Political Animal

Privacy

PRIVACY….Kenneth Adelman is a millionaire environmental activist who takes pictures of the California coast from a helicopter. His pictures are frequently used to document illegal activity, and a few years ago he embarked on a mission to photograph the entire coast in order to have a permanent record of what the shoreline looks like today in case it’s needed in a court case later.

Of the 12,000 pictures he has taken, one is of Barbra Streisand’s house, which is on the coast in Malibu. So she’s suing him for invasion of privacy.

Result: the picture of her house is printed in the LA Times and seen by about a million people. I’m sure it will be on the local news tonight as well. And it’s making life more difficult for a guy dedicated to environmental goodness.

Smart strategy, Barbra, smart….

Libertarianism

LIBERTARIANISM….A couple of days ago Eugene Volokh wrote a long post about the “Harm Principle.” This is the principle that’s roughly summed up by the famous libertarian aphorism, “Your right to swing your fist stops where my face begins.”

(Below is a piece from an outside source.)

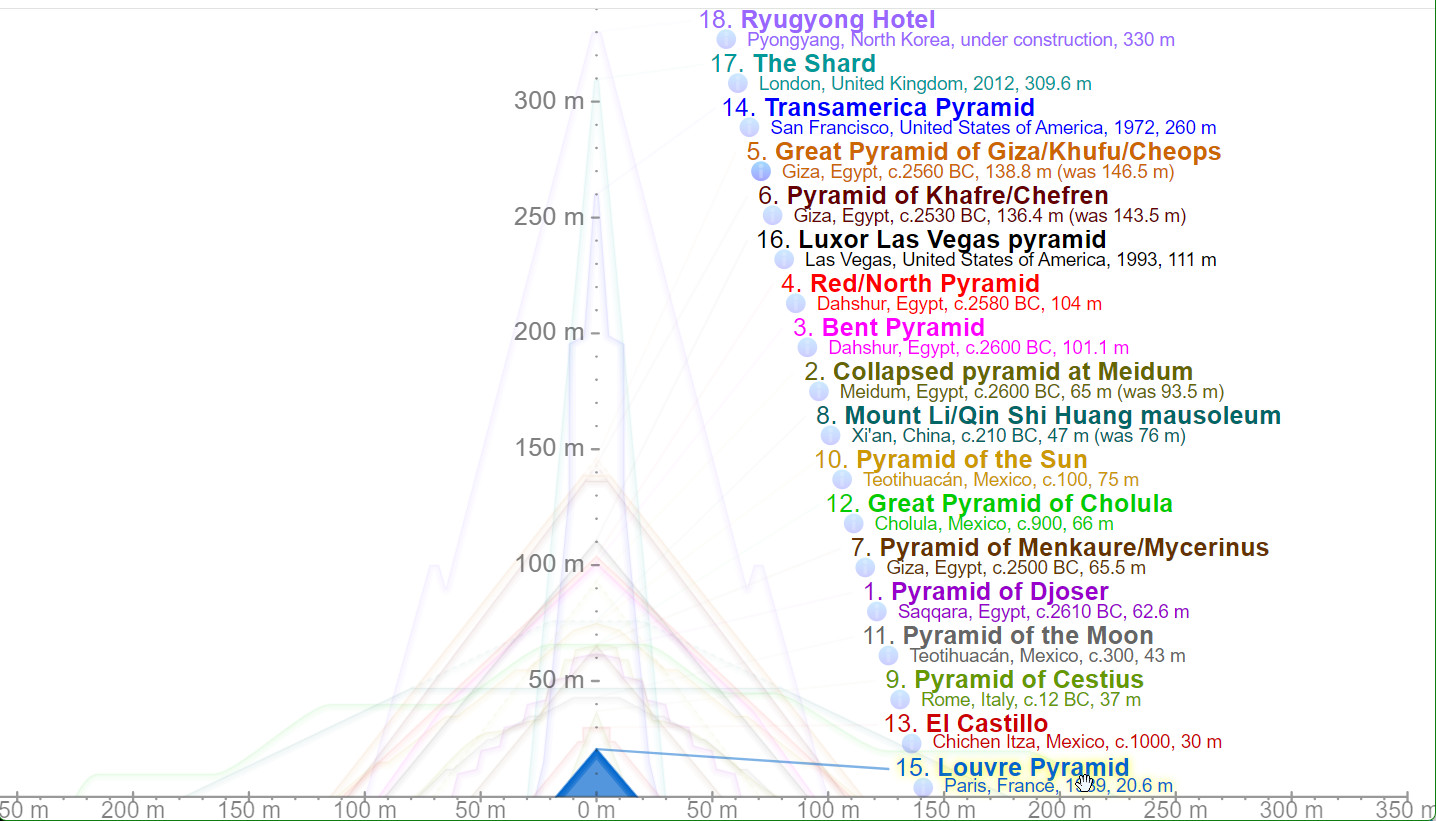Click the circle marker beside Luxor Las Vegas details
The image size is (1436, 821).
pyautogui.click(x=784, y=260)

This is fine, as long as you can define “swing,” “fist,” “stops,” “face,” and “begins.” But that’s a lot of definitions, isn’t it? Eugene uses his post to argue that libertarian principles don’t necessarily mandate sexual liberty because, after all, sex can sometimes cause harm to other third parties.

This is a good example of why I’ve never been able to take libertarianism seriously: it simply doesn’t provide any meaningful real-world guidance for what governments should and shouldn’t do. Once you agree that “harm” also means “potential harm” or “harm done to third parties down the road” or “unintentional harm” or ? well, or anything, really, then you no longer have a principle at all. Virtually every human action there is can plausibly be supposed to cause harm of some kind, which in turn means that we are left to judge policies by balancing their effects on personal liberty with the protections they provide us against harmful behavior by others. Which is exactly what Eugene proposes.

But that’s just what everyone does, liberals and conservatives alike. So exactly how does libertarianism help us make these decisions?

Political Lying

POLITICAL LYING….When is it OK for a president to tell a lie? A big lie?

Let’s take the canonical case in recent history: FDR and World War II. Did Roosevelt know that the Japanese were planning an attack on Pearl Harbor? This is still a matter of intense speculation, but let’s suppose he did. Was he right to let it happen anyway?

In hindsight, most of us would say yes. The dual threats of Imperial Japan and Nazi Germany were so great that he was justified in getting America into the war regardless of whether he gave honest reasons. History has proven that his judgment was wise, and if it took a lie to convince America to go to war, then that lie was warranted.

This brings us to the great divide between left and right regarding the Iraq war. It’s becoming clearer and clearer, as this Guardian article summarizes, that the Bush administration flatly lied about the reasons for going to war. There was no WMD in significant quantities, there was no link to al-Qaeda, and there was no threat to the United States.

So were those lies OK? The evidence of the polls is that no one really cares. If you trust George Bush’s judgment and believe that Gulf War II was the domino that will eventually bring peace and stability to the Middle East, then the lie was justified and it causes you no lost sleep.

In a broader sense, though, it’s just another sign that nobody on either side of the aisle even pretends to care about political lying anymore. Or worse: the current mood of the country is so partisan, and the country so evenly divided, that I think a lot of people feel that loud and public lying is the only way to get anything done. The other side won’t listen to reason, so there’s really no choice, is there?

It’s not just that we don’t care about political lying anymore, it’s that we actively approve of it. From our own guys, anyway.

This strikes me as a devil’s bargain that eventually does no one any good. Maybe once in a century a big lie turns out to be a last resort that history eventually endorses, but used routinely they provide no lasting victory. Policies built on lies can’t last, and those who use them may win their battles but will eventually lose their wars.

Or so I would like to believe. Am I just an incurable optimist?

UPDATE: Paul Krugman is puzzled too. Maybe war supporters are just trying to avoid cognitive dissonance over Iraq, he says.

Maybe. I think I’m closer to the truth.